■ 検討用本文
>>>>
使用可能な抗がん剤がなくなった、または選択肢が限られている方のがん治療の選択肢

がん治療において、抗がん剤が効かなくなった場合や、治療可能とされる薬が限られている場合、他にどのような選択肢があるのか不安に感じる方も多いでしょう。
しかし、治療の進歩により、抗がん剤以外にもさまざまな治療法が選択肢として存在します。
本記事では、抗がん剤が使えないもしくは選択肢が限られているのはどのような場合かについて触れた上で、その際における治療方法について詳しく解説します。

1. 抗がん剤の効果が見込めないもしくは選択が限られるケースの紹介

抗がん剤の効果が見込めないとされる原因は、薬剤耐性や抗がん剤の副作用、がんの種類が主に挙げられます。

原因 説明
薬剤耐性 がん細胞は、長期間同じ抗がん剤を使用すると耐性を持つことがあり、効果がなくなることがあります。(獲得耐性)
薬剤耐性についてより詳しく知りたい方はこちらも参照してみて下さい。
副作用が強すぎて治療を継続できない 重篤な副作用により、治療を継続できないことがあります。
特に肝機能や腎機能が低下している場合、強い薬が使用できず、例えば腎機能低下によりシスプラチンが使用できなくなるケースがあります。
がんの種類や進行度により使える薬がもともと少ない がんの種類や遺伝子変異により、治療の選択肢が限られる場合があります。
<<<<
■ データ抜粋
>>>>
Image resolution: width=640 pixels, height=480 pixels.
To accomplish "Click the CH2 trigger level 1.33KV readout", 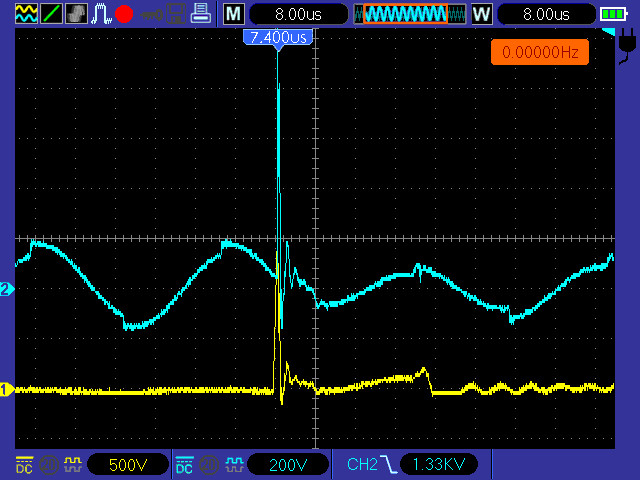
<<<<
■ 作業内容
1 - 抗がん剤に関する記事のうち、「副作用が強すぎて治療を継続で」を含む語句から始めて「肢が限られる場合があります。」の後で終わる部分を、「シスプラチン」を「カルボプラチン」に置き換えて書き直してください。
2 - 抗がん剤に関する記事を、最後の文の後から書き継いでください。
上記のデータは、別の出典から取られたものです。

■ 各作業の結果
1 -
副作用が強すぎて治療を継続できない 重篤な副作用により、治療を継続できないことがあります。
特に肝機能や腎機能が低下している場合、強い薬が使用できず、例えば腎機能低下によりカルボプラチンが使用できなくなるケースがあります。
がんの種類や進行度により使える薬がもともと少ない がんの種類や遺伝子変異により、治療の選択肢が限られる場合があります。

2 -
希少がんや膵臓がんでは治療法が少なく、進行がん・末期がんでは全身に広がるため抗がん剤の選択肢が減ります。

2. 抗がん剤以外の治療法

抗がん剤が使えなくなった場合でも、以下のような治療方法が考えられます。

治療法 説明
光免疫療法 がん細胞に集積する薬剤を投与し、特定の波長の光を照射することでがん細胞を攻撃する治療法。周囲の正常細胞への影響を抑えながら、がん細胞を選択的に破壊することが可能。
期待される効果:
・副作用が比較的少ない
・局所的な治療が可能
・他の治療と併用できる可能性がある
※当院では光免疫療法を導入しております。詳しくはこちらをご参考ください。
免疫療法 免疫力を活性化し、がん細胞を攻撃する治療法。抗がん剤とは異なる作用機序で効果が期待できる。
代表的な免疫療法:
・免疫チェックポイント阻害薬(オプジーボ、キイトルーダ、ヤーボイ)
・がんワクチン
・CAR-T細胞療法
分子標的療法 がん細胞の特定の分子を狙い撃ちする治療法。遺伝子変異によって新たな薬が試せる可能性がある。
代表的な分子標的薬:
・EGFR阻害薬(肺がん):エルロチニブ、ゲフィチニブ
・ALK阻害薬(肺がん):アレクチニブ、クリゾチニブ
・BRAF阻害薬(メラノーマ):ベムラフェニブ
・HER2阻害薬(乳がん・胃がん):トラスツズマブ
臨床試験(治験) 現在の治療で効果がない場合、新しい治療薬の試験に参加することで治療の選択肢を広げることができる。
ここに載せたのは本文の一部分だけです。